── RECORDS SUPPLIED

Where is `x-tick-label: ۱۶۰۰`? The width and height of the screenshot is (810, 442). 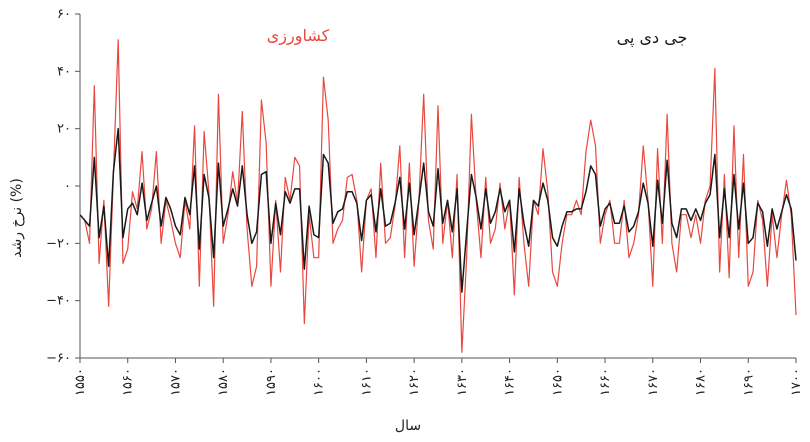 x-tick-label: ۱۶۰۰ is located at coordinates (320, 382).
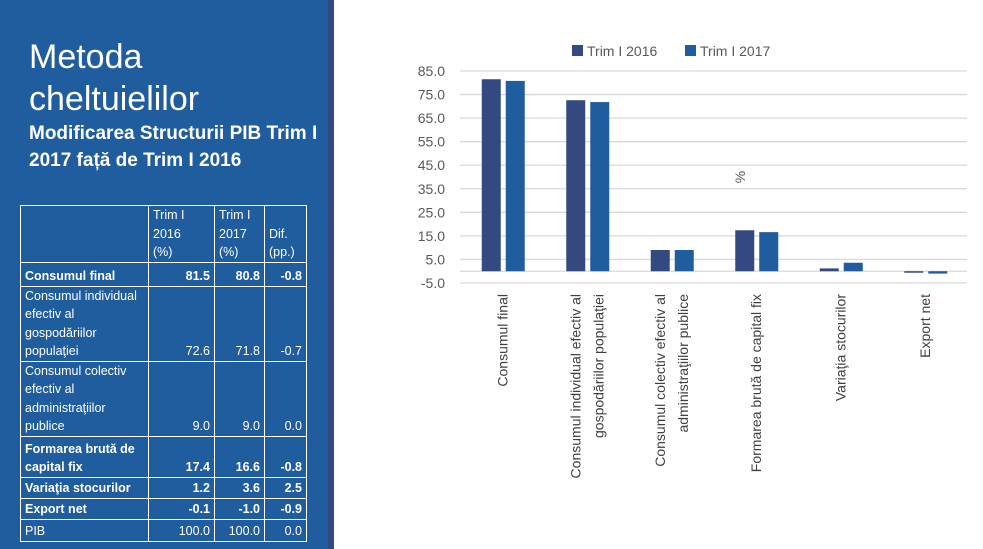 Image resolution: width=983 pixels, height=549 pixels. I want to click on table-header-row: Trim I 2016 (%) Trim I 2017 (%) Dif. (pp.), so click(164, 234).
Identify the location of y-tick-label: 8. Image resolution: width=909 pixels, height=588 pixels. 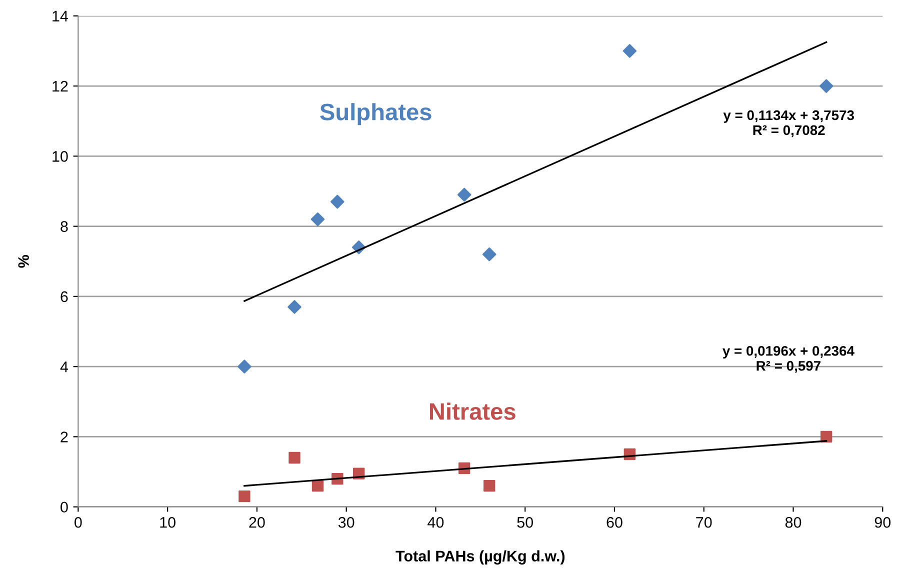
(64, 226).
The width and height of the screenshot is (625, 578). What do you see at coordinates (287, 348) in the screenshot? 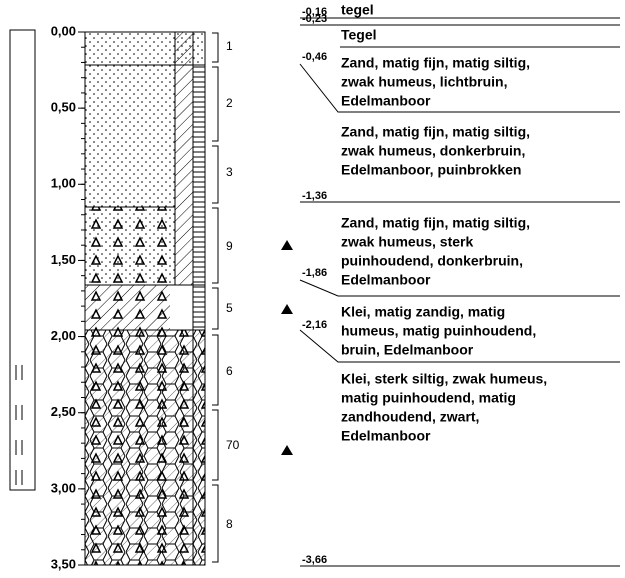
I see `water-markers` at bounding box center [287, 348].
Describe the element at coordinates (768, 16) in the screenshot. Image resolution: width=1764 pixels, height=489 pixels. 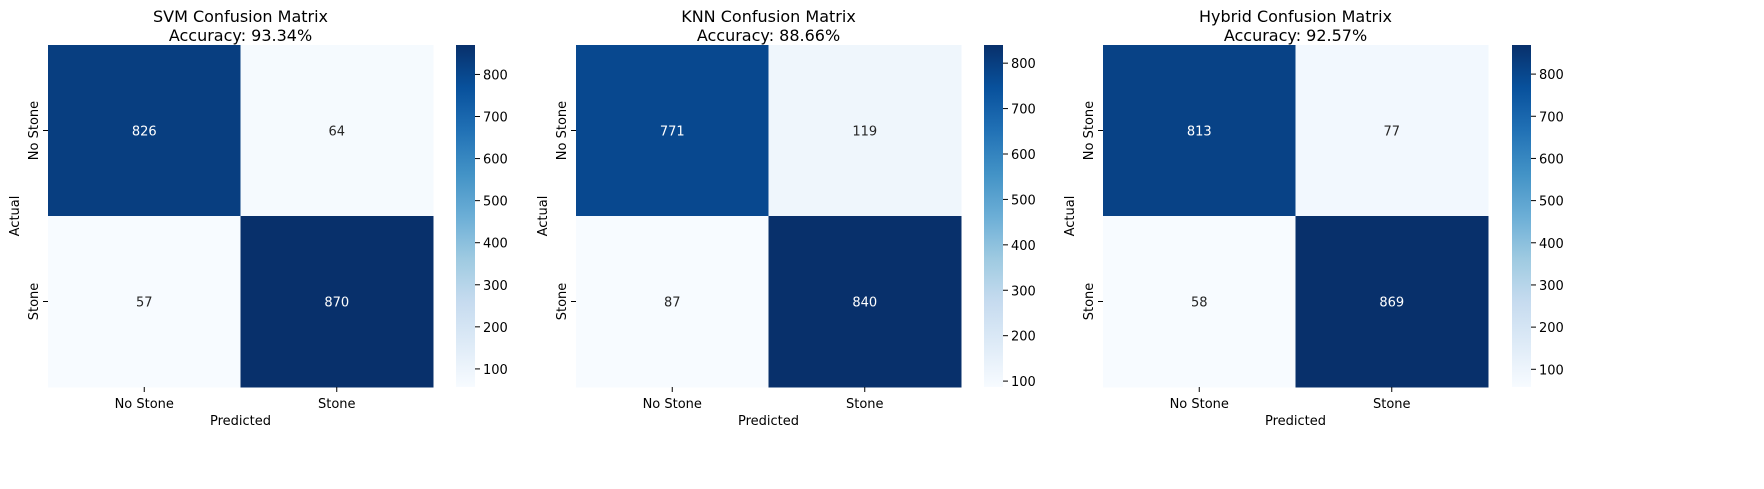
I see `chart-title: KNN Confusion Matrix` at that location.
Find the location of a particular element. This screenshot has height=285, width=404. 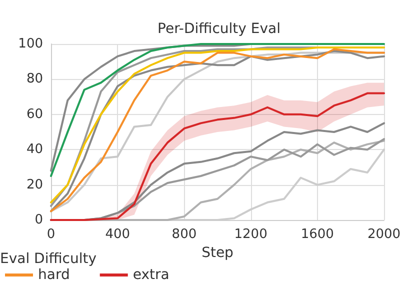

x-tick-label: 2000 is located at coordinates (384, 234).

────

- WHAT TO PRODUCE -
Switch "screenshot" to "capture" in the listing from the line with "The width and height of the screenshot is (625, 578)." through the end of the listing, keeping everything else the same and leaving out the pictures.

- SOLUTION FOR THIS TASK -
The width and height of the capture is (625, 578). What do you see at coordinates (287, 348) in the capture? 
I see `water-markers` at bounding box center [287, 348].
Describe the element at coordinates (768, 16) in the capture. Image resolution: width=1764 pixels, height=489 pixels. 
I see `chart-title: KNN Confusion Matrix` at that location.
Find the location of a particular element. This capture has height=285, width=404. 

x-tick-label: 2000 is located at coordinates (384, 234).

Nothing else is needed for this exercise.